In the records below, find the line holding "How do I perform: Open the SSIS menu?" and the line holding "Task: Toggle the automation mode icon". Set down both, with every line between them, exactly.

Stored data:
____

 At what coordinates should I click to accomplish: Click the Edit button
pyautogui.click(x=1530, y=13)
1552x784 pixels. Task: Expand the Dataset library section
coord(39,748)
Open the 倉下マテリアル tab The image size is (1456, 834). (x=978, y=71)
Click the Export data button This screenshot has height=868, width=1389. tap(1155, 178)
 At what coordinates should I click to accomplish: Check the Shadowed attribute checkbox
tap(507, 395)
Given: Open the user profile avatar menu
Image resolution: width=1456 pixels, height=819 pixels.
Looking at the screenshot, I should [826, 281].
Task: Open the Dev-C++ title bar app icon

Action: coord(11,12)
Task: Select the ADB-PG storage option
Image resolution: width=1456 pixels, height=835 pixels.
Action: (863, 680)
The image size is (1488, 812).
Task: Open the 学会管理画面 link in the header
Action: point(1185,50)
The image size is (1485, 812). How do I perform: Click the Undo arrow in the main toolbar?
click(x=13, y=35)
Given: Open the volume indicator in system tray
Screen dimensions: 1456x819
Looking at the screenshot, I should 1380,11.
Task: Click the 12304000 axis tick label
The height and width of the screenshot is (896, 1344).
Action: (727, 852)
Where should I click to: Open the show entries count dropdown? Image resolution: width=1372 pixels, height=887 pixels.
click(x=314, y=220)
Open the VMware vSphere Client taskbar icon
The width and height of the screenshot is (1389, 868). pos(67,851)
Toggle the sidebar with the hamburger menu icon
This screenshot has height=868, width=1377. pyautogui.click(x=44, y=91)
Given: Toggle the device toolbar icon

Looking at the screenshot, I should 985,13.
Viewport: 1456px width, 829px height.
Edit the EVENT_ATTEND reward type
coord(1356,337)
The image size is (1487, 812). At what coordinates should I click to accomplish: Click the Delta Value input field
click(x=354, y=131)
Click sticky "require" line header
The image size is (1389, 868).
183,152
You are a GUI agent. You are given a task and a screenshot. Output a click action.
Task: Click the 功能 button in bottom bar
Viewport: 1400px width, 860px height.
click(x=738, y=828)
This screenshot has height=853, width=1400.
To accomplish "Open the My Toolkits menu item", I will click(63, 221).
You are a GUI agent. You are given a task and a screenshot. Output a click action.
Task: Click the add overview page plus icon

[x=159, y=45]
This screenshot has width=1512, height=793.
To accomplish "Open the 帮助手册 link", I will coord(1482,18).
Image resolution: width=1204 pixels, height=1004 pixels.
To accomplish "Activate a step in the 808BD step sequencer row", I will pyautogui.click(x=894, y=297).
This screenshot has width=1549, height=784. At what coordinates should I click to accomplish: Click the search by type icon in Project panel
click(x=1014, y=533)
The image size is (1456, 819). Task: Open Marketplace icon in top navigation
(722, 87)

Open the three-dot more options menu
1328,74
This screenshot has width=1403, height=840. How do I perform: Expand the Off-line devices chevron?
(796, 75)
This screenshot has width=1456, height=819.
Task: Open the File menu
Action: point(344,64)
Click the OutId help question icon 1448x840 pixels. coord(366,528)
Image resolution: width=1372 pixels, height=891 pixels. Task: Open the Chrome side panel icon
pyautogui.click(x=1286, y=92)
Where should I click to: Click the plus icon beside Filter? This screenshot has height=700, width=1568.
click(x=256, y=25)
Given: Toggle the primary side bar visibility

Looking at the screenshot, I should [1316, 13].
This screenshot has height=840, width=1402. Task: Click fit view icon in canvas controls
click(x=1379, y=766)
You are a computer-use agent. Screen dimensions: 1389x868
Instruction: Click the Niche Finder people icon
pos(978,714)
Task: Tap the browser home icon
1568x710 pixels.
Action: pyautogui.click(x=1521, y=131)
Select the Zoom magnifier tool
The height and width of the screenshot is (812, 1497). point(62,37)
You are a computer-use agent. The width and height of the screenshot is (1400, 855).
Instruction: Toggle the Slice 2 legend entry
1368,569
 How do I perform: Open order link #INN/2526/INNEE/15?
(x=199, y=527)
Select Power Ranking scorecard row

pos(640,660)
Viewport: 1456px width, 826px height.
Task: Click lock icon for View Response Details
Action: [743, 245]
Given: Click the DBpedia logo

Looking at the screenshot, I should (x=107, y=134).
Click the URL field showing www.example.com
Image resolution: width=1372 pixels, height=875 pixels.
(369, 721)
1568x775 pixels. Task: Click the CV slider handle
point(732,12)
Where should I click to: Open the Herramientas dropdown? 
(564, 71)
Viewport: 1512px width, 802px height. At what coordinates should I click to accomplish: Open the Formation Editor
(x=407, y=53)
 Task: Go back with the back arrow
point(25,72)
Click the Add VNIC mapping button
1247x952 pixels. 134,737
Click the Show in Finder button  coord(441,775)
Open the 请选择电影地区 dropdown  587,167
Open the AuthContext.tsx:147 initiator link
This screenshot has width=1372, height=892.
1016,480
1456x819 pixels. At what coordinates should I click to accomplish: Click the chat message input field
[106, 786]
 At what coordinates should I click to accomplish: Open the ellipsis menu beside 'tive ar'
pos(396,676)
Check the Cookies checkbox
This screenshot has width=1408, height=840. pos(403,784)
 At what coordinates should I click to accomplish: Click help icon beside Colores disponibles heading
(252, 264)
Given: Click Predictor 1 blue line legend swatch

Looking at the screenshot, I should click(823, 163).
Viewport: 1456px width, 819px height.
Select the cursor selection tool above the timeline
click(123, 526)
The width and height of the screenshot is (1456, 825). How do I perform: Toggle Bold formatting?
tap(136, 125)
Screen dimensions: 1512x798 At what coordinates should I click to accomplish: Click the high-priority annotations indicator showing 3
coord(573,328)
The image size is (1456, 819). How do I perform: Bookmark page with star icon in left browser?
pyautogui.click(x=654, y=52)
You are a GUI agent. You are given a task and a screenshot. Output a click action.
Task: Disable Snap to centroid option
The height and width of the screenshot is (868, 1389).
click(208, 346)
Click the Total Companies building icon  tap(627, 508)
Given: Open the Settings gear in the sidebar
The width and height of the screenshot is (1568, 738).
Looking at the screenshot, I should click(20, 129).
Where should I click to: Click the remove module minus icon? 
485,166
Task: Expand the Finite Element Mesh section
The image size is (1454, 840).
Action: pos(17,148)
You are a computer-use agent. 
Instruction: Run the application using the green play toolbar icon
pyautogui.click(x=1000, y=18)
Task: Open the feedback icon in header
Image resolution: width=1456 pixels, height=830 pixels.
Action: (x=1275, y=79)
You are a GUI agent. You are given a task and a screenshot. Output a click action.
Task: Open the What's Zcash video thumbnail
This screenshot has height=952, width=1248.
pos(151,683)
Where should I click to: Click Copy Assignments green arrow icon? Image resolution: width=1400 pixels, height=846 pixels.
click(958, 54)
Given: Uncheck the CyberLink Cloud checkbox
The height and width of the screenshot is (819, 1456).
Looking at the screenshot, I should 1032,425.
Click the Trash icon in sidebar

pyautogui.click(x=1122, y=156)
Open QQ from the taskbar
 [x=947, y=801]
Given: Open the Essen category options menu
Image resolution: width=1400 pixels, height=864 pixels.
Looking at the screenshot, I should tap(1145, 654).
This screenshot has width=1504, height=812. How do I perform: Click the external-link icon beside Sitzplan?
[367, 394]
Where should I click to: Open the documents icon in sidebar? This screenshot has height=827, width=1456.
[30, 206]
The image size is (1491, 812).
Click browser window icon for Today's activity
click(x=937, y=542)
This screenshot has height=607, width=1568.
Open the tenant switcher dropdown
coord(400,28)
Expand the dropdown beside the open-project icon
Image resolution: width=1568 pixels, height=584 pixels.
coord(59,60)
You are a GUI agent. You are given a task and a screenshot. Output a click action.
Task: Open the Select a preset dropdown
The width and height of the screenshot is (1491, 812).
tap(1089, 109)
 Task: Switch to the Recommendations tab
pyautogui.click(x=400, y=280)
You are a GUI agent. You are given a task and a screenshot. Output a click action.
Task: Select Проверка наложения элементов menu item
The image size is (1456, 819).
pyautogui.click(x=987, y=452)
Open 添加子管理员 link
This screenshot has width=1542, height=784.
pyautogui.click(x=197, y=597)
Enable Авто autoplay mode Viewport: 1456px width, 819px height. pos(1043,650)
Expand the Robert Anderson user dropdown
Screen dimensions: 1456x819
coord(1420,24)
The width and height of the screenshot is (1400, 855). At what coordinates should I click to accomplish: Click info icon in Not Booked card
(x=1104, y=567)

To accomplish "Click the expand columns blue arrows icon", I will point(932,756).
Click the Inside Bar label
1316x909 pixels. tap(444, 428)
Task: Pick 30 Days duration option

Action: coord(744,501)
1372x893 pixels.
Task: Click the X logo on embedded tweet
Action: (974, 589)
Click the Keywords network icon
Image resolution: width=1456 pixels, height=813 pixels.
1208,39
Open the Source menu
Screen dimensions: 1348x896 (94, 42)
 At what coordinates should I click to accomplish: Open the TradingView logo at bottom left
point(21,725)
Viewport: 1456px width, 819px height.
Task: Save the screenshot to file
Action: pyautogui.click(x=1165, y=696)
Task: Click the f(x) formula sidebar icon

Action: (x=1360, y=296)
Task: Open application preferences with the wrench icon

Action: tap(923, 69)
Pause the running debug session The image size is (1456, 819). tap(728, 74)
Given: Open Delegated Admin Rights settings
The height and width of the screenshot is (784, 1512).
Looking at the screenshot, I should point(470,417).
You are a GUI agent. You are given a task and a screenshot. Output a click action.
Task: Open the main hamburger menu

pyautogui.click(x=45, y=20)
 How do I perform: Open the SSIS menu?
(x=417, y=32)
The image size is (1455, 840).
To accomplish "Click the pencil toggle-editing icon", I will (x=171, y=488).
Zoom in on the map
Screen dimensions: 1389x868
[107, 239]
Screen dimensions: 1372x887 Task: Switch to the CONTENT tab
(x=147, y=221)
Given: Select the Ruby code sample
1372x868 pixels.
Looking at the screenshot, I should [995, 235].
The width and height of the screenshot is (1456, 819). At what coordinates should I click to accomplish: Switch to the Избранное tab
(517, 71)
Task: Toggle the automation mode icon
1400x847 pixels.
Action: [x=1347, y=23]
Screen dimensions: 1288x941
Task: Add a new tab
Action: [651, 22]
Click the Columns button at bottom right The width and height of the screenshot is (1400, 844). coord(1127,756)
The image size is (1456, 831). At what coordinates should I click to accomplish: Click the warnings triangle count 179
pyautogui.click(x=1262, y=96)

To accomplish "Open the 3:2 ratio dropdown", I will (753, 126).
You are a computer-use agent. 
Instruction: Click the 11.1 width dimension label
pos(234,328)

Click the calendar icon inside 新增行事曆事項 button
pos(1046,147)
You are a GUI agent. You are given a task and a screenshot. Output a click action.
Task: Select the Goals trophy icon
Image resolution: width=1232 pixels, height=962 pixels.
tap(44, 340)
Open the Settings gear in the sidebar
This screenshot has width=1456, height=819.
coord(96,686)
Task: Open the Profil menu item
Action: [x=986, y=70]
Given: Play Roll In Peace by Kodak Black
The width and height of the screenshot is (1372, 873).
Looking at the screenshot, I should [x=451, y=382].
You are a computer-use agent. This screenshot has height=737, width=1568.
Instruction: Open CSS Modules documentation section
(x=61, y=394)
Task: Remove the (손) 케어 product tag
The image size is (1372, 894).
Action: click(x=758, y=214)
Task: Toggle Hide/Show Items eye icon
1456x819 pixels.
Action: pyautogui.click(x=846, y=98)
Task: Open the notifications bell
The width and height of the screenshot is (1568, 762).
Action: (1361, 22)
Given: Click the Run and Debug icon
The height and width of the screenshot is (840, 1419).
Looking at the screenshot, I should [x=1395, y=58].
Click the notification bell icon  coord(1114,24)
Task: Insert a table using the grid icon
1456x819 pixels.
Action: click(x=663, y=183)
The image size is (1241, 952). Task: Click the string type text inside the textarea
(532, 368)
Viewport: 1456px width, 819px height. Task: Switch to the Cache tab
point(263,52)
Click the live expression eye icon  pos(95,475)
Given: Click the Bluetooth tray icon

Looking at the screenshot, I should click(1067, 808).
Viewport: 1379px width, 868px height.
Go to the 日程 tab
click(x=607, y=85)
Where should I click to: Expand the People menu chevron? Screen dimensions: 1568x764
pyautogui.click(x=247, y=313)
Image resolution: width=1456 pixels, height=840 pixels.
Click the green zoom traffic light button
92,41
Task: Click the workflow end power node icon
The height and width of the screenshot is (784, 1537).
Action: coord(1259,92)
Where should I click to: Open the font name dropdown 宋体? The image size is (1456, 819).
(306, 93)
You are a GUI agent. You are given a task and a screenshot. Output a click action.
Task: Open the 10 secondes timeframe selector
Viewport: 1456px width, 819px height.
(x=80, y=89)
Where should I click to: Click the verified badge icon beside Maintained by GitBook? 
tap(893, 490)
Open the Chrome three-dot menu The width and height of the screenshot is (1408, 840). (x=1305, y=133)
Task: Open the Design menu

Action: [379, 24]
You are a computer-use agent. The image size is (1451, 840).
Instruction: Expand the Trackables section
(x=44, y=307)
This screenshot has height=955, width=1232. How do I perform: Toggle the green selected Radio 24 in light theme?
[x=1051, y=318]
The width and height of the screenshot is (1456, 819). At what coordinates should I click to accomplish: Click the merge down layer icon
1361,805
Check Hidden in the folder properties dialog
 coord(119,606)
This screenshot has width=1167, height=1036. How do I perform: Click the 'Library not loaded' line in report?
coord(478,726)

____

Task response:
 How do I perform: Open the SSIS menu?
(x=417, y=32)
The image size is (1455, 840).
To accomplish "Click the pencil toggle-editing icon", I will (x=171, y=488).
Zoom in on the map
Screen dimensions: 1389x868
[107, 239]
Screen dimensions: 1372x887 Task: Switch to the CONTENT tab
(x=147, y=221)
Given: Select the Ruby code sample
1372x868 pixels.
Looking at the screenshot, I should [995, 235].
The width and height of the screenshot is (1456, 819). At what coordinates should I click to accomplish: Switch to the Избранное tab
(517, 71)
Task: Toggle the automation mode icon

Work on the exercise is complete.